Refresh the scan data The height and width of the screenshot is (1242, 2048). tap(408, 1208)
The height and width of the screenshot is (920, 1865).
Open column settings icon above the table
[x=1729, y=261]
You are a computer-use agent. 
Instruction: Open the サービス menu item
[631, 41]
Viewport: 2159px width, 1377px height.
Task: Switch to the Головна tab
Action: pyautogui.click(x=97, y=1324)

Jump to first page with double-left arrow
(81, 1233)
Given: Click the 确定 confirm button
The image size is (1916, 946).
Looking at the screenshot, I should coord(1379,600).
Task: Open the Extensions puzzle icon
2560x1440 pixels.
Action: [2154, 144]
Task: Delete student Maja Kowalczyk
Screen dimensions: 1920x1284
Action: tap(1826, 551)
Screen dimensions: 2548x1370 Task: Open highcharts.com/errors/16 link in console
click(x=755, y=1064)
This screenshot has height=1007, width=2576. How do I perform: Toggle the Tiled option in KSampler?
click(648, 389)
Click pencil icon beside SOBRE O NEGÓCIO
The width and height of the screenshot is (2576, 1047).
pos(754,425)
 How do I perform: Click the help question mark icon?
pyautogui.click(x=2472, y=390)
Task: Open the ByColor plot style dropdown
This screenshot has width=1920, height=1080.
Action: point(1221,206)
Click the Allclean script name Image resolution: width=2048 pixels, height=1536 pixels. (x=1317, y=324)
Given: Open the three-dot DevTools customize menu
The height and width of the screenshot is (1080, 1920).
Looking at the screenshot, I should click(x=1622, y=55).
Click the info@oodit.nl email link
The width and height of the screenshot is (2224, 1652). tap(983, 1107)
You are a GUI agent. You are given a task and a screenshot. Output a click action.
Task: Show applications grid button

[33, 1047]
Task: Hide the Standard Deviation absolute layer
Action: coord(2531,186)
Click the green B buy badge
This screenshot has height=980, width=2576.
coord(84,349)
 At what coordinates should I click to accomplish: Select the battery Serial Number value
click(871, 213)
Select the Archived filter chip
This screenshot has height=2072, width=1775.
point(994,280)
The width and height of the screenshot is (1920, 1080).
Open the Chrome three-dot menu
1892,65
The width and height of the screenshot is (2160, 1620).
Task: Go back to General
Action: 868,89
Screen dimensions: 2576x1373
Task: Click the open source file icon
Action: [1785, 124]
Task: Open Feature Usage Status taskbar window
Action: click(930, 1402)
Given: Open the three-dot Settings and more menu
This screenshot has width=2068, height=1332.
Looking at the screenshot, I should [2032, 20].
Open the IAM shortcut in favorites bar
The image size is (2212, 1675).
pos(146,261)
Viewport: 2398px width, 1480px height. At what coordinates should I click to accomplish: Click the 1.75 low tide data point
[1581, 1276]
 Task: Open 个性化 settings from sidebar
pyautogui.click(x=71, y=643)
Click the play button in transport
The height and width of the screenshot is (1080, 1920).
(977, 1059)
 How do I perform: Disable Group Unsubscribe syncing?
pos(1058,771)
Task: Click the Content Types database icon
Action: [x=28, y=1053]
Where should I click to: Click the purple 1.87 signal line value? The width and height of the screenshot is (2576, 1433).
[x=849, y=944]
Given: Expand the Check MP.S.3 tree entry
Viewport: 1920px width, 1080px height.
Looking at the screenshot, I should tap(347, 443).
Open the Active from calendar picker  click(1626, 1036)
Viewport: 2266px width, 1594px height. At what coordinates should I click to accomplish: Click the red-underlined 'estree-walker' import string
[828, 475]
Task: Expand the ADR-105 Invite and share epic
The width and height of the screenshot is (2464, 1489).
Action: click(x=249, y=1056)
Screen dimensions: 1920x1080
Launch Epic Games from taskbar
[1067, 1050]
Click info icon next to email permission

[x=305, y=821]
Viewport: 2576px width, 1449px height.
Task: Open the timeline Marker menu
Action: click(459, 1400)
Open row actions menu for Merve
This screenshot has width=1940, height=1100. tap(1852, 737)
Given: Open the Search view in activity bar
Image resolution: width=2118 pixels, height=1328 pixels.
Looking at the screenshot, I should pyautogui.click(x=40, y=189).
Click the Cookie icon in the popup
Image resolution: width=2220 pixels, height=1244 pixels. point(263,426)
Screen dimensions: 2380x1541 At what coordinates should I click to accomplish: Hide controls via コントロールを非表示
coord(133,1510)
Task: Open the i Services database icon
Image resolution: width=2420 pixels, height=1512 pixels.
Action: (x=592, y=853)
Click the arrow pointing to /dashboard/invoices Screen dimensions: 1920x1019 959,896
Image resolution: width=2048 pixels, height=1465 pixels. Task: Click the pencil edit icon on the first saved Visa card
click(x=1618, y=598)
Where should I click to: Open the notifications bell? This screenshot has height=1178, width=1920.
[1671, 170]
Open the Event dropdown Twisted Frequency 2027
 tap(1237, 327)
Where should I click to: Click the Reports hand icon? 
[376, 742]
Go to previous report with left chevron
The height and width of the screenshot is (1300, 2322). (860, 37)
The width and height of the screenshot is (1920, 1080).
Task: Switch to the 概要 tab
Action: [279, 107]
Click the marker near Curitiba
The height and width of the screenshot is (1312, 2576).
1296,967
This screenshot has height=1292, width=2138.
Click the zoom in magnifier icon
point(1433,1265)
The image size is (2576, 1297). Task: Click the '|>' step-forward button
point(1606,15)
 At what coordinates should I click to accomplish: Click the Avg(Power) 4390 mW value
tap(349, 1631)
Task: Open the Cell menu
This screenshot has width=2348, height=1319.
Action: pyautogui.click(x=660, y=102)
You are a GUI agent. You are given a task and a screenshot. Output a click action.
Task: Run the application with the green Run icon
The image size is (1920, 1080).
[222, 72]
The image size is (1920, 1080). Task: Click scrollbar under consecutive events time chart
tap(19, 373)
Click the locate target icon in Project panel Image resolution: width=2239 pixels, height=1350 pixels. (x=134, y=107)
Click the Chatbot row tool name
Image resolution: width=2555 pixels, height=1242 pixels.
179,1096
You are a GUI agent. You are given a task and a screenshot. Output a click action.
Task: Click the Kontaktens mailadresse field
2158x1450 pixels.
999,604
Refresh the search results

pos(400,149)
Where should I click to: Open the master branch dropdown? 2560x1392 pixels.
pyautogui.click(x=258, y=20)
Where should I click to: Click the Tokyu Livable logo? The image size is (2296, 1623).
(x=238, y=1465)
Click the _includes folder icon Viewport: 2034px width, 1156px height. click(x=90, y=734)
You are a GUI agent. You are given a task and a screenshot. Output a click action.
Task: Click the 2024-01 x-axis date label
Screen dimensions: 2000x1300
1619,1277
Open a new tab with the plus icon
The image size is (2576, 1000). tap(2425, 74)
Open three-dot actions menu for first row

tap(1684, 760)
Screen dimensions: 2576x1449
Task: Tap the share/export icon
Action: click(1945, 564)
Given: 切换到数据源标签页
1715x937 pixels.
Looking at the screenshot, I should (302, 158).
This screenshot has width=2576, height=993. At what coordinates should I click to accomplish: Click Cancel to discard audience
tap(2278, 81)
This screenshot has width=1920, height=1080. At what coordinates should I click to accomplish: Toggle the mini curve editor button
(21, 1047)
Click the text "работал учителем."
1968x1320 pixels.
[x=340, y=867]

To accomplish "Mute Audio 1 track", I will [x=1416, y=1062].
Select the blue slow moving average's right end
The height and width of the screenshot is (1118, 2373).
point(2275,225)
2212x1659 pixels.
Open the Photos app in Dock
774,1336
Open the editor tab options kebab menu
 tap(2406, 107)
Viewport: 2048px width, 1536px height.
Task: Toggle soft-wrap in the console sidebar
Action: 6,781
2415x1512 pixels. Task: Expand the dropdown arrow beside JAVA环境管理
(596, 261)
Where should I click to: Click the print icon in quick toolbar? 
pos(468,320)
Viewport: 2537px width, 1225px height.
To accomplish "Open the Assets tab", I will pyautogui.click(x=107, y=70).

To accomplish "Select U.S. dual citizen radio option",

__WHAT YOU SHOULD DO__:
Output each entry exactly as written, leaving none out.

__EXERCISE SOLUTION__:
Refresh the scan data The height and width of the screenshot is (1242, 2048). tap(408, 1208)
The height and width of the screenshot is (920, 1865).
Open column settings icon above the table
[x=1729, y=261]
You are a computer-use agent. 
Instruction: Open the サービス menu item
[631, 41]
Viewport: 2159px width, 1377px height.
Task: Switch to the Головна tab
Action: pyautogui.click(x=97, y=1324)

Jump to first page with double-left arrow
(81, 1233)
Given: Click the 确定 confirm button
The image size is (1916, 946).
Looking at the screenshot, I should coord(1379,600).
Task: Open the Extensions puzzle icon
2560x1440 pixels.
Action: [2154, 144]
Task: Delete student Maja Kowalczyk
Screen dimensions: 1920x1284
Action: tap(1826, 551)
Screen dimensions: 2548x1370 Task: Open highcharts.com/errors/16 link in console
click(x=755, y=1064)
This screenshot has height=1007, width=2576. How do I perform: Toggle the Tiled option in KSampler?
click(648, 389)
Click pencil icon beside SOBRE O NEGÓCIO
The width and height of the screenshot is (2576, 1047).
pos(754,425)
 How do I perform: Click the help question mark icon?
pyautogui.click(x=2472, y=390)
Task: Open the ByColor plot style dropdown
This screenshot has width=1920, height=1080.
Action: point(1221,206)
Click the Allclean script name Image resolution: width=2048 pixels, height=1536 pixels. (x=1317, y=324)
Given: Open the three-dot DevTools customize menu
The height and width of the screenshot is (1080, 1920).
Looking at the screenshot, I should click(x=1622, y=55).
Click the info@oodit.nl email link
The width and height of the screenshot is (2224, 1652). tap(983, 1107)
You are a GUI agent. You are given a task and a screenshot. Output a click action.
Task: Show applications grid button

[33, 1047]
Task: Hide the Standard Deviation absolute layer
Action: coord(2531,186)
Click the green B buy badge
This screenshot has height=980, width=2576.
coord(84,349)
 At what coordinates should I click to accomplish: Select the battery Serial Number value
click(871, 213)
Select the Archived filter chip
This screenshot has height=2072, width=1775.
point(994,280)
The width and height of the screenshot is (1920, 1080).
Open the Chrome three-dot menu
1892,65
The width and height of the screenshot is (2160, 1620).
Task: Go back to General
Action: 868,89
Screen dimensions: 2576x1373
Task: Click the open source file icon
Action: [1785, 124]
Task: Open Feature Usage Status taskbar window
Action: click(930, 1402)
Given: Open the three-dot Settings and more menu
This screenshot has width=2068, height=1332.
Looking at the screenshot, I should [2032, 20].
Open the IAM shortcut in favorites bar
The image size is (2212, 1675).
pos(146,261)
Viewport: 2398px width, 1480px height. At what coordinates should I click to accomplish: Click the 1.75 low tide data point
[1581, 1276]
 Task: Open 个性化 settings from sidebar
pyautogui.click(x=71, y=643)
Click the play button in transport
The height and width of the screenshot is (1080, 1920).
(977, 1059)
 How do I perform: Disable Group Unsubscribe syncing?
pos(1058,771)
Task: Click the Content Types database icon
Action: [x=28, y=1053]
Where should I click to: Click the purple 1.87 signal line value? The width and height of the screenshot is (2576, 1433).
[x=849, y=944]
Given: Expand the Check MP.S.3 tree entry
Viewport: 1920px width, 1080px height.
Looking at the screenshot, I should tap(347, 443).
Open the Active from calendar picker  click(1626, 1036)
Viewport: 2266px width, 1594px height. At what coordinates should I click to accomplish: Click the red-underlined 'estree-walker' import string
[828, 475]
Task: Expand the ADR-105 Invite and share epic
The width and height of the screenshot is (2464, 1489).
Action: click(x=249, y=1056)
Screen dimensions: 1920x1080
Launch Epic Games from taskbar
[1067, 1050]
Click info icon next to email permission

[x=305, y=821]
Viewport: 2576px width, 1449px height.
Task: Open the timeline Marker menu
Action: click(459, 1400)
Open row actions menu for Merve
This screenshot has width=1940, height=1100. tap(1852, 737)
Given: Open the Search view in activity bar
Image resolution: width=2118 pixels, height=1328 pixels.
Looking at the screenshot, I should pyautogui.click(x=40, y=189).
Click the Cookie icon in the popup
Image resolution: width=2220 pixels, height=1244 pixels. point(263,426)
Screen dimensions: 2380x1541 At what coordinates should I click to accomplish: Hide controls via コントロールを非表示
coord(133,1510)
Task: Open the i Services database icon
Image resolution: width=2420 pixels, height=1512 pixels.
Action: (x=592, y=853)
Click the arrow pointing to /dashboard/invoices Screen dimensions: 1920x1019 959,896
Image resolution: width=2048 pixels, height=1465 pixels. Task: Click the pencil edit icon on the first saved Visa card
click(x=1618, y=598)
Where should I click to: Open the notifications bell? This screenshot has height=1178, width=1920.
[1671, 170]
Open the Event dropdown Twisted Frequency 2027
 tap(1237, 327)
Where should I click to: Click the Reports hand icon? 
[376, 742]
Go to previous report with left chevron
The height and width of the screenshot is (1300, 2322). (860, 37)
The width and height of the screenshot is (1920, 1080).
Task: Switch to the 概要 tab
Action: [279, 107]
Click the marker near Curitiba
The height and width of the screenshot is (1312, 2576).
1296,967
This screenshot has height=1292, width=2138.
Click the zoom in magnifier icon
point(1433,1265)
The image size is (2576, 1297). Task: Click the '|>' step-forward button
point(1606,15)
 At what coordinates should I click to accomplish: Click the Avg(Power) 4390 mW value
tap(349, 1631)
Task: Open the Cell menu
This screenshot has width=2348, height=1319.
Action: pyautogui.click(x=660, y=102)
You are a GUI agent. You are given a task and a screenshot. Output a click action.
Task: Run the application with the green Run icon
The image size is (1920, 1080).
[222, 72]
The image size is (1920, 1080). Task: Click scrollbar under consecutive events time chart
tap(19, 373)
Click the locate target icon in Project panel Image resolution: width=2239 pixels, height=1350 pixels. (x=134, y=107)
Click the Chatbot row tool name
Image resolution: width=2555 pixels, height=1242 pixels.
179,1096
You are a GUI agent. You are given a task and a screenshot. Output a click action.
Task: Click the Kontaktens mailadresse field
2158x1450 pixels.
999,604
Refresh the search results

pos(400,149)
Where should I click to: Open the master branch dropdown? 2560x1392 pixels.
pyautogui.click(x=258, y=20)
Where should I click to: Click the Tokyu Livable logo? The image size is (2296, 1623).
(x=238, y=1465)
Click the _includes folder icon Viewport: 2034px width, 1156px height. click(x=90, y=734)
You are a GUI agent. You are given a task and a screenshot. Output a click action.
Task: Click the 2024-01 x-axis date label
Screen dimensions: 2000x1300
1619,1277
Open a new tab with the plus icon
The image size is (2576, 1000). tap(2425, 74)
Open three-dot actions menu for first row

tap(1684, 760)
Screen dimensions: 2576x1449
Task: Tap the share/export icon
Action: click(1945, 564)
Given: 切换到数据源标签页
1715x937 pixels.
Looking at the screenshot, I should (302, 158).
This screenshot has width=2576, height=993. At what coordinates should I click to accomplish: Click Cancel to discard audience
tap(2278, 81)
This screenshot has width=1920, height=1080. At what coordinates should I click to accomplish: Toggle the mini curve editor button
(21, 1047)
Click the text "работал учителем."
1968x1320 pixels.
[x=340, y=867]

To accomplish "Mute Audio 1 track", I will [x=1416, y=1062].
Select the blue slow moving average's right end
The height and width of the screenshot is (1118, 2373).
point(2275,225)
2212x1659 pixels.
Open the Photos app in Dock
774,1336
Open the editor tab options kebab menu
 tap(2406, 107)
Viewport: 2048px width, 1536px height.
Task: Toggle soft-wrap in the console sidebar
Action: 6,781
2415x1512 pixels. Task: Expand the dropdown arrow beside JAVA环境管理
(596, 261)
Where should I click to: Click the print icon in quick toolbar? 
pos(468,320)
Viewport: 2537px width, 1225px height.
To accomplish "Open the Assets tab", I will pyautogui.click(x=107, y=70).

To accomplish "Select U.S. dual citizen radio option",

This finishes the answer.